Con le dita che fremevano per il connubio di nervosismo e irritazione, aprii quel foglietto piegato in quattro. La calligrafia era la stessa che, giorni prima, imbrattava lo specchio del bagno. L'inchiostro nero presentava delle leggere sbavature e la firma, purtroppo, era la stessa che aveva iniziato a perseguitarmi.

"Vicinanza e distanza.
Una è quella a cui punto io, l'altra è quella che devi mantenere tu.
Sta a te indovinare.
– N"

«Blake». Fu l'unica parola che proferii, le sole cinque lettere che uscirono dalla mia bocca. Con le mani che tremavano appena, reggevo il biglietto che avrei voluto strappare all'istante.

Il mio amico alzò lo sguardo verso di me, appena lo chiamai. La sua curiosità, nel vedere il pezzo di carta che fissavo, tramutò in preoccupazione. Aveva già capito, e io lo compresi dal modo in cui mi osservava anche mentre si alzava dal divanetto. Le sue iridi, illuminate dalla potente luce al neon, erano adornate di un luccichio tremulo che lasciava trapelare la sua inquietudine nel vedermi coinvolta in una storia che avrebbe dovuto riguardare solo lui. Mi raggiunse senza staccare gli occhi dall'oggetto della mia attenzione; il bancone divenne il solo ostacolo a dividerci.

Reggendolo tra due dita, girai il biglietto nella sua direzione. Glielo piantai davanti al volto, così che lui potesse vedere che quella situazione non stava avendo una tregua. Era solo l'inizio di qualcosa che non conoscevo e che iniziava a spaventarmi, e da cui lui voleva tenermi distante.

I suoi occhi si ridussero a due fessure, intenti a decifrare le lettere eleganti e precise. Quando vide la N, notai addirittura i brividi arrampicarsi lungo le sue braccia, infilandosi sotto le maniche della maglietta che indossava, e su, fino al collo, intrappolandolo in una stretta morsa di angoscia.

Era pietrificato, sembrava una statua di marmo. I movimenti che compì furono lenti, forse incerti, e me ne resi conto quando la sua mano finì sulla mia per stropicciare il bigliettino all'interno della sua mano.

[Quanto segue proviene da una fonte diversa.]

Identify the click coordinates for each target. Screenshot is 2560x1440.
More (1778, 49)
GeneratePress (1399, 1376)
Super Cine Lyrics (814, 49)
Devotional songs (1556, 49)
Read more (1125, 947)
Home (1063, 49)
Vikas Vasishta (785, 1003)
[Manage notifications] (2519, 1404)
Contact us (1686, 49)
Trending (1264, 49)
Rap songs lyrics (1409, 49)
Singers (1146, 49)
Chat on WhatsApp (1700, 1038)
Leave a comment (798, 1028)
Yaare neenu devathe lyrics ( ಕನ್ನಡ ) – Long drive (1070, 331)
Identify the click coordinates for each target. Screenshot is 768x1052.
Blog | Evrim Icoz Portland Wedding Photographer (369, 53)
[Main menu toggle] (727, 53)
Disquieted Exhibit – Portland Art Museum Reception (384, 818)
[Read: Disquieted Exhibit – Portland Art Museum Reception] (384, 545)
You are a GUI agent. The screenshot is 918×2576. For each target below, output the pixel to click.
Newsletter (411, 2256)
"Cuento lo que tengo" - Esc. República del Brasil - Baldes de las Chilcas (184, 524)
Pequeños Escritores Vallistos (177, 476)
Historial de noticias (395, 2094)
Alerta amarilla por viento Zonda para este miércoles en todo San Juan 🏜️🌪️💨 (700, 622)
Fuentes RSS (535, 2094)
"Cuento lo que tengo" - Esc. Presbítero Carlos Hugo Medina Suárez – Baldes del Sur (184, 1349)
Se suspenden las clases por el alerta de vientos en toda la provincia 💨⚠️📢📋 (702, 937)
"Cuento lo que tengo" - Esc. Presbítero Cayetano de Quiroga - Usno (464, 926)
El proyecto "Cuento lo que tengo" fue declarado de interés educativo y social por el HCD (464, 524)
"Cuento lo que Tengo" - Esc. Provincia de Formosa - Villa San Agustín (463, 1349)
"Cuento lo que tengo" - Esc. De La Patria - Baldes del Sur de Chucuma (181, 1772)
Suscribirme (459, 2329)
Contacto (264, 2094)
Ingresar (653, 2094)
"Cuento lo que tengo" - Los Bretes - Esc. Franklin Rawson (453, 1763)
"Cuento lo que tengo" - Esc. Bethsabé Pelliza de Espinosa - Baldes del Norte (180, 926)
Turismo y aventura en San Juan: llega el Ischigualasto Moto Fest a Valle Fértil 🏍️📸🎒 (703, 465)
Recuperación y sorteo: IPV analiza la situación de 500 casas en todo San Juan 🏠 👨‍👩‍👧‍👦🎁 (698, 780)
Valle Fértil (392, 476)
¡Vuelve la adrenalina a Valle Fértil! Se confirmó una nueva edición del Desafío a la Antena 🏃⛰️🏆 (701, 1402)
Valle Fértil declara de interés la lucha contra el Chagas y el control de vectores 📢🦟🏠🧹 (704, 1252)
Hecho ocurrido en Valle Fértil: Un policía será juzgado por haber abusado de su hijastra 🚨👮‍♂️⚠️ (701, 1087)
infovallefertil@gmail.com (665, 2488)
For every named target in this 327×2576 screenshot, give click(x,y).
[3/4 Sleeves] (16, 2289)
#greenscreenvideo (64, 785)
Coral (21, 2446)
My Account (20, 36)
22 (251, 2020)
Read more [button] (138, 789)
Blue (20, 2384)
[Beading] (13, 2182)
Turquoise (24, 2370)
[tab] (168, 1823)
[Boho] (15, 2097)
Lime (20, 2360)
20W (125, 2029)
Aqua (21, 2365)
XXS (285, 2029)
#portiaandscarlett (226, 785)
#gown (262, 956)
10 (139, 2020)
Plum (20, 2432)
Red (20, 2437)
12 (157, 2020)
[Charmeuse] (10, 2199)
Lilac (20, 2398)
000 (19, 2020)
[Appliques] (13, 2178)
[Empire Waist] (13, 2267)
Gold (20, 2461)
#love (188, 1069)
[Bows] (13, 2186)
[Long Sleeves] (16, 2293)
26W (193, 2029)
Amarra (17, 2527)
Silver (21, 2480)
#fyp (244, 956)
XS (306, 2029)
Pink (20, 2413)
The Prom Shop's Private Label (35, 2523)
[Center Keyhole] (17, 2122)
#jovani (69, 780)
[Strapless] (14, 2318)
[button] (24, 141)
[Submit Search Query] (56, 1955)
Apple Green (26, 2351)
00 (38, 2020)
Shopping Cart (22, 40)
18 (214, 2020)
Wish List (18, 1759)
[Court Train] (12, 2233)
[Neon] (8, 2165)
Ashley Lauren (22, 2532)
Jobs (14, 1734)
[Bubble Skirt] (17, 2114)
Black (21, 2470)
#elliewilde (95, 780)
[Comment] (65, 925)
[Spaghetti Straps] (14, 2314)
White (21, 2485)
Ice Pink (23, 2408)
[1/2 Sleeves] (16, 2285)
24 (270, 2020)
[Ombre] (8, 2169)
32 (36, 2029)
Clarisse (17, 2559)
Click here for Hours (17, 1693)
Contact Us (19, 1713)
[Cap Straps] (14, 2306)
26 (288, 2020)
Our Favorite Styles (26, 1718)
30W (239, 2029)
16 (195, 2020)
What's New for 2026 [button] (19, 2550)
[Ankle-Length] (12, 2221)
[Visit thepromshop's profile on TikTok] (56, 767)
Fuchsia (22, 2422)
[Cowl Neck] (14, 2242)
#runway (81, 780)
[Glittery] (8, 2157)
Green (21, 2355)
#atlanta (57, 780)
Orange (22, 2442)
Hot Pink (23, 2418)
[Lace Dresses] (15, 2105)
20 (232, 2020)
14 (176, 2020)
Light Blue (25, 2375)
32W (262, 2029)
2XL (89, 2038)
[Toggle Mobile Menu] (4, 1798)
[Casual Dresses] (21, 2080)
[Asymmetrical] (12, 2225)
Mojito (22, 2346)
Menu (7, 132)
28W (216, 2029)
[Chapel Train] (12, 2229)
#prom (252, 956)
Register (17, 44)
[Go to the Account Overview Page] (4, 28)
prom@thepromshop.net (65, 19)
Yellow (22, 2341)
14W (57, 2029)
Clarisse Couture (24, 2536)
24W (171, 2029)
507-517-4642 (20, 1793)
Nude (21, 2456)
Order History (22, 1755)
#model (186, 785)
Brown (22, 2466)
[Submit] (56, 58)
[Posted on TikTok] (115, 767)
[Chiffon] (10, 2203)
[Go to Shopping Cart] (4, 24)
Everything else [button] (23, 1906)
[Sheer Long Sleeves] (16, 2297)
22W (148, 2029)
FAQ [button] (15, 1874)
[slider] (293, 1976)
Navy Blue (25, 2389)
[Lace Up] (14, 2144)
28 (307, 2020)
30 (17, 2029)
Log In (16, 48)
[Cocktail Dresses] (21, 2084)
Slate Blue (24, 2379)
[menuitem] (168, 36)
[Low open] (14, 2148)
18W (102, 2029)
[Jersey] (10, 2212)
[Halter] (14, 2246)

Fu l'unico momento in cui il suo sguardo incontrò il mio.

«Questa non è una persona a cui piace giocare» mormorò, la voce bassa per non rischiare di essere sentito da orecchie indiscrete. «C'è qualcosa dietro a tutto ciò che fa. Per favore, Lee, se continua a scriverti... devi dirmelo, intesi?»

Non fui in grado di sostenere l'intensità del suo sguardo, il modo in cui i suoi occhi verdi mi imploravano di ricevere un "sì". Io che non sapevo niente di quanto stava accadendo, lui che mi studiava con un misto di premurosità e timore, attenzione e insicurezza. Sorsero mille domande, ma non riuscii a porne neanche una. Tentai di parlare, forse balbettai schiudendo appena le labbra, ma nel mio cervello regnava solo una confusione più fitta della pioggia che cadeva all'esterno.

La mano di Blake era ancora chiusa attorno alla mia – attorno al biglietto, perdio. Il cuore pulsava forte, tanto che persi il conto dei battiti; non ero sicura che fosse solo per l'ansia del momento. Non potendo gestire la forza che le sue iridi esercitavano su di me, come calamite troppo forti per stare al mondo, cominciai a concentrarmi sulla sua pelle che sfiorava la mia; un contatto che durò poco perché ritrasse la mano e, con essa, il pezzo di carta.

«Se prova a dirti ancora qualcosa, vieni da me».

E mi lasciò lì, sospesa nel nulla con le sue parole che mi vorticavano nella mente e delle voci che non si zittivano.

Che cosa celi dietro la tua maschera di mistero, Blake?